Une photo datant du 14 décembre 2008 montrant une délégation parcourant le site gazier de Krechba, dans le sud algérien.  — STRINGER/AFP PHOTO

La situation est plus que confuse sur le site gazier d’In Amenas, en Algérie, où un groupe lié à Al-Qaida au Maghreb islamique (Aqmi) affirme détenir 41 occidentaux. La chaîne France 24 a affirmé mercredi soir avoir eu un Français détenu sur la plateforme au téléphone. Ce dernier a indiqué que les otages étaient retenus dans un immeuble piégé, et qu’ils portaient des ceintures d’explosifs pour dissuader une éventuelle intervention des forces de sécurité.

France 24 a souligné qu'il était impossible de savoir si l'otage français s'exprimait sous la contrainte.

Cependant, les autorités françaises ne confirment ni la présence de Français parmi les otages, ni, a fortiori, la mort de l’un d’ entre eux, comme cela a été indiqué dans la presse.

Un Algérien et un Britanniques tués

Le ministre britannique des Affaires étrangères a de son côté confirmé ce jeudi qu'un ressortissant britannique avait été tué lors de la prise d'otages.
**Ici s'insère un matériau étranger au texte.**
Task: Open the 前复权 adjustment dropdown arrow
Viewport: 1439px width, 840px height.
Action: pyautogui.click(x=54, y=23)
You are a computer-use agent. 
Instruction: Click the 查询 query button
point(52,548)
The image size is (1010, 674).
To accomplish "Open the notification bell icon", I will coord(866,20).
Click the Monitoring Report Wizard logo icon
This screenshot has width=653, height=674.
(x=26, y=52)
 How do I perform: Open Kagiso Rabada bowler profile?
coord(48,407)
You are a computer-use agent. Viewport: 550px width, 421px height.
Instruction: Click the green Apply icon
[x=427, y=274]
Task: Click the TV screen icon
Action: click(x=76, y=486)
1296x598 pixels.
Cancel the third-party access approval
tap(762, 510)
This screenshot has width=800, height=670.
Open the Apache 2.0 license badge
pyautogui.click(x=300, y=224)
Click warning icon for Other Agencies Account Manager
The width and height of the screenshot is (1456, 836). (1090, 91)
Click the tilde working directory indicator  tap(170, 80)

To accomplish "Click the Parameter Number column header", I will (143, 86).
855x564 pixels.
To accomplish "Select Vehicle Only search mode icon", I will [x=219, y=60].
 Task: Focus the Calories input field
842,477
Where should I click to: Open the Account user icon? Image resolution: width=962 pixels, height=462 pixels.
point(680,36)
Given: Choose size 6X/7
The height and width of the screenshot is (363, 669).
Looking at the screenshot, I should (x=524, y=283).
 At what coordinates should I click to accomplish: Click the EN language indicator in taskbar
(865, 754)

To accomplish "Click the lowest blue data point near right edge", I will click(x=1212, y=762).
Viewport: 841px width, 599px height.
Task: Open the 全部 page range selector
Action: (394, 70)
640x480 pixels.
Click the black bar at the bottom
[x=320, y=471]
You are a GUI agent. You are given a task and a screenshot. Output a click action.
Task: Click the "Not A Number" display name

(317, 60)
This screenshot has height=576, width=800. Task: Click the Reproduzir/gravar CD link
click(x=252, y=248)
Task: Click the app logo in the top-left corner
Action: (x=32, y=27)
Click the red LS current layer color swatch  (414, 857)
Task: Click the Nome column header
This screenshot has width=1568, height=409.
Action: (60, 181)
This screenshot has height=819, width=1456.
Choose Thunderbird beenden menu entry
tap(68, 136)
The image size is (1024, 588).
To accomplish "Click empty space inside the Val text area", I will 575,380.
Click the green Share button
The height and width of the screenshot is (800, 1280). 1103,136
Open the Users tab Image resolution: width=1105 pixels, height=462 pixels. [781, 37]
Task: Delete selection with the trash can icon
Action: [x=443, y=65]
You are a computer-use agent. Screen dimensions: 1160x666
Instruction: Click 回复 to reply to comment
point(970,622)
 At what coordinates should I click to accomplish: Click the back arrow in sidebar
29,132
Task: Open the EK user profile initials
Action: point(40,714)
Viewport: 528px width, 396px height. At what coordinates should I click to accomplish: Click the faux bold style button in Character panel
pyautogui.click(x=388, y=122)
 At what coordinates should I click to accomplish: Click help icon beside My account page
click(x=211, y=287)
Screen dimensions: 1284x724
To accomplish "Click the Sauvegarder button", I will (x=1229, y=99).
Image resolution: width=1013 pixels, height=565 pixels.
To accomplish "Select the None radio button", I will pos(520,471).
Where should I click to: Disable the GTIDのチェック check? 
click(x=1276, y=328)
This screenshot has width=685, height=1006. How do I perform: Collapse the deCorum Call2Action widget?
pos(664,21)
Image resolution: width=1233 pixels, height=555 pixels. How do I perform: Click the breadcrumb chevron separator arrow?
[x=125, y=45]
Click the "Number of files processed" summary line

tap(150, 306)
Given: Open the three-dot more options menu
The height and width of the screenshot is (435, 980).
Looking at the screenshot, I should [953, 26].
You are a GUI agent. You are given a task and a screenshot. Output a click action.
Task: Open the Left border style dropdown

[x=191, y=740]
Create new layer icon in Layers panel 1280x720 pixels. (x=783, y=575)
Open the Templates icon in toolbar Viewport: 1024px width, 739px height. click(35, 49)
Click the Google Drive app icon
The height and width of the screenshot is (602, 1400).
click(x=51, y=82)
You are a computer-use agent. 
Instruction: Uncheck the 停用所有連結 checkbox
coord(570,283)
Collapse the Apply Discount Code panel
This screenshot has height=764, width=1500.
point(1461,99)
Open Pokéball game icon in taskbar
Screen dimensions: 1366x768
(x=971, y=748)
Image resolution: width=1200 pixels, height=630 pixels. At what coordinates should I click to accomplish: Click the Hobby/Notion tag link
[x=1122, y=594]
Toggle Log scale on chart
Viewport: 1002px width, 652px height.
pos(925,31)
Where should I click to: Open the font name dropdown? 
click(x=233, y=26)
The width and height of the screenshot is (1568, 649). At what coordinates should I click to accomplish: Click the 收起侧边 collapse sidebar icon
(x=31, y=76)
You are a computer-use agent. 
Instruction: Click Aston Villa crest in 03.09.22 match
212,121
La presse algérienne a aussi rapporté qu'un Algérien a été abattu au cours de l'assaut des terroristes.

William Hague qui se trouve en visite à Sydney a précisé que plusieurs autres Britanniques sont retenus prisonniers dans l'usine de Tigantourine, située dans une zone désertique proche de la frontière avec la Libye. Les autres otages sont de nationalités américaine, norvégienne, ou encore japonaise.

Mortiers et missiles antiaériens

Les preneurs d'otage appartiennent à la «katiba des Moulathamine», un groupuscule émanant d'Aqmi, et demandent l'arrêt de l'opération française Serval au Mali. Ils affirment disposer de plusieurs dizaines de combattants sur place et dans les environs armés de mortiers et de missiles antiaériens.

Ils affirment également avoir repoussé une tentative d'assaut de l'armée algérienne après la tombée de la nuit, mercredi. 

Leur chef est Mokhtar Belmokhtar, surnommé «Le borgne» - il a perdu un oeil après avoir reçu un éclat d'obus au visage -, qui a quitté Aqmi en décembre pour former son propre groupe.